→ The task: Change every occurrence of "computer-use agent" to "screen-navigation agent" throughout the records that follow, keeping every other line the same, and leave the pictures out of the reproduced text.

──────── Excerpted data

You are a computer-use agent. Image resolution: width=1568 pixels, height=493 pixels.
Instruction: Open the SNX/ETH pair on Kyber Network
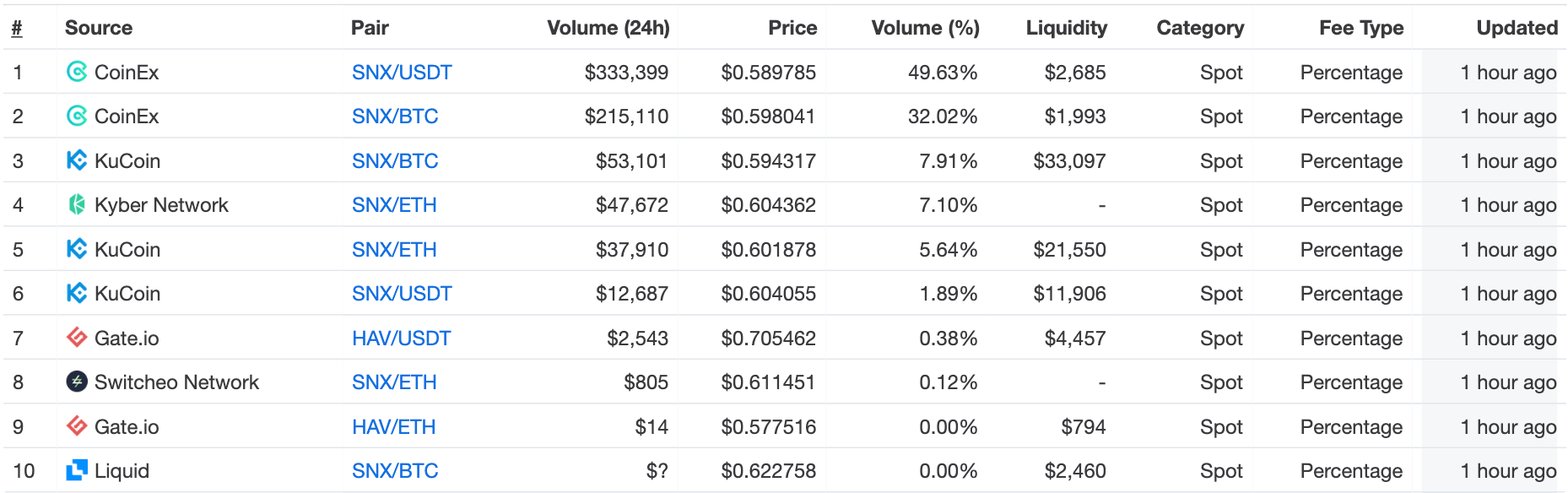coord(394,205)
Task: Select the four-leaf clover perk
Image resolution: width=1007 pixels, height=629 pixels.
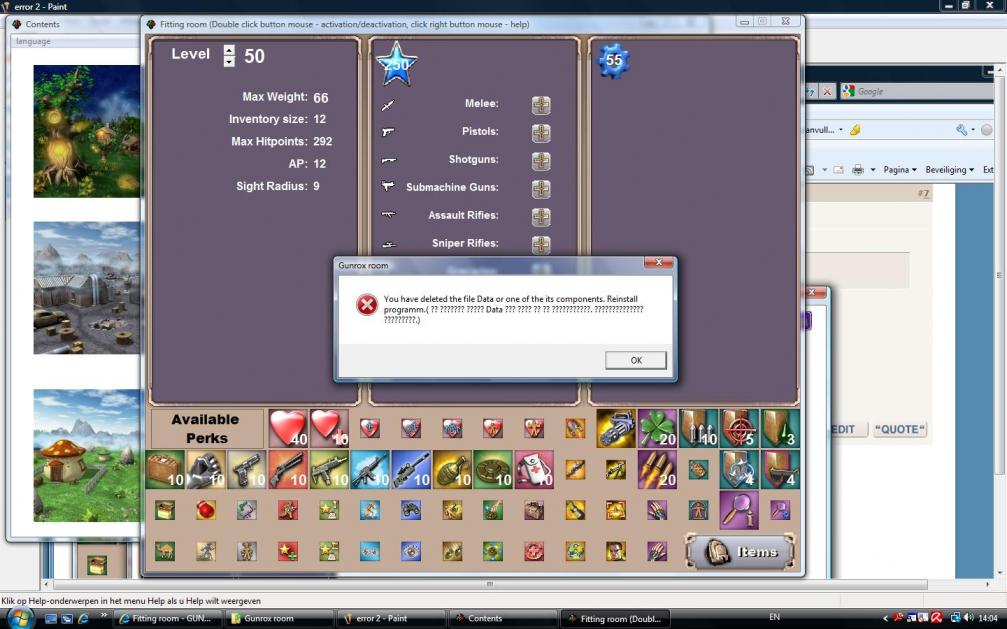Action: [x=657, y=428]
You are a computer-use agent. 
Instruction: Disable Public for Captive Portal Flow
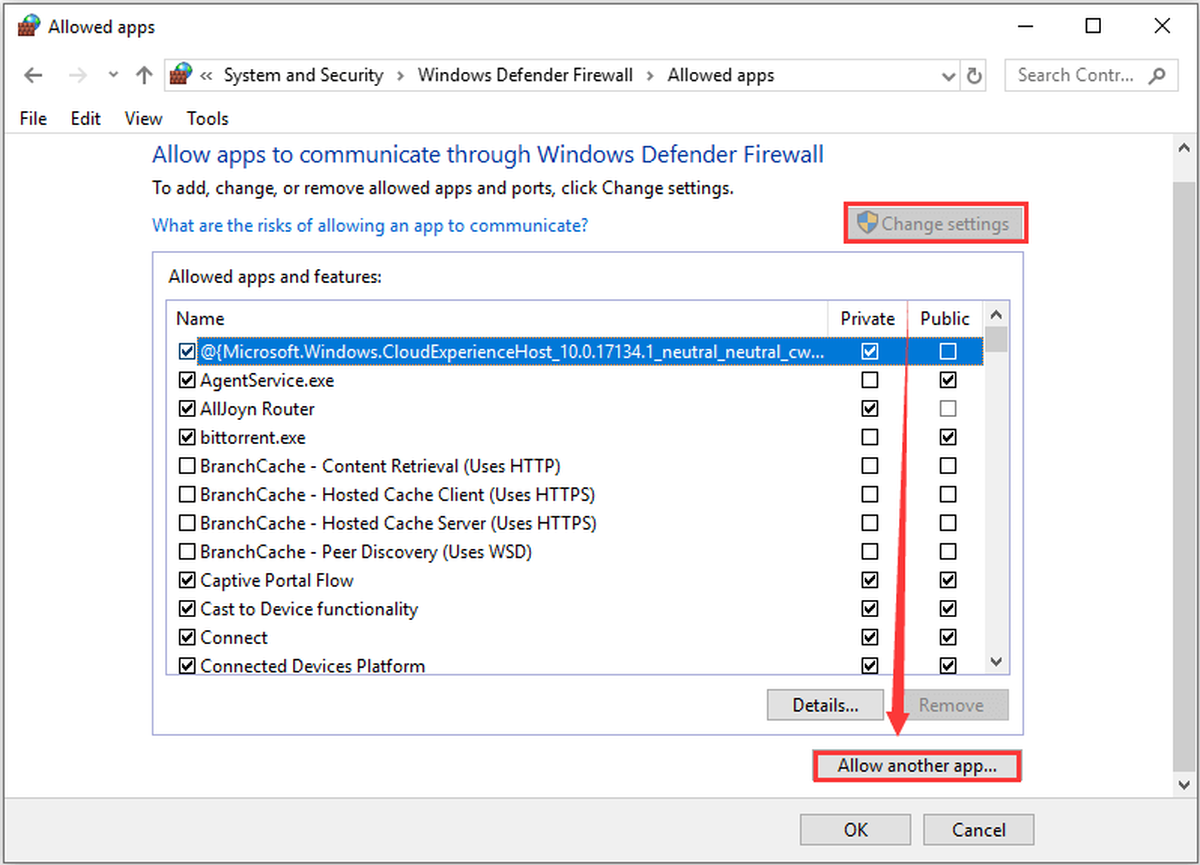948,580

────────────────

→ Exercise response:
You are a screen-navigation agent. Image resolution: width=1568 pixels, height=493 pixels.
Instruction: Open the SNX/ETH pair on Kyber Network
coord(394,205)
Task: Select the four-leaf clover perk
Image resolution: width=1007 pixels, height=629 pixels.
Action: [x=657, y=428]
You are a screen-navigation agent. 
Instruction: Disable Public for Captive Portal Flow
948,580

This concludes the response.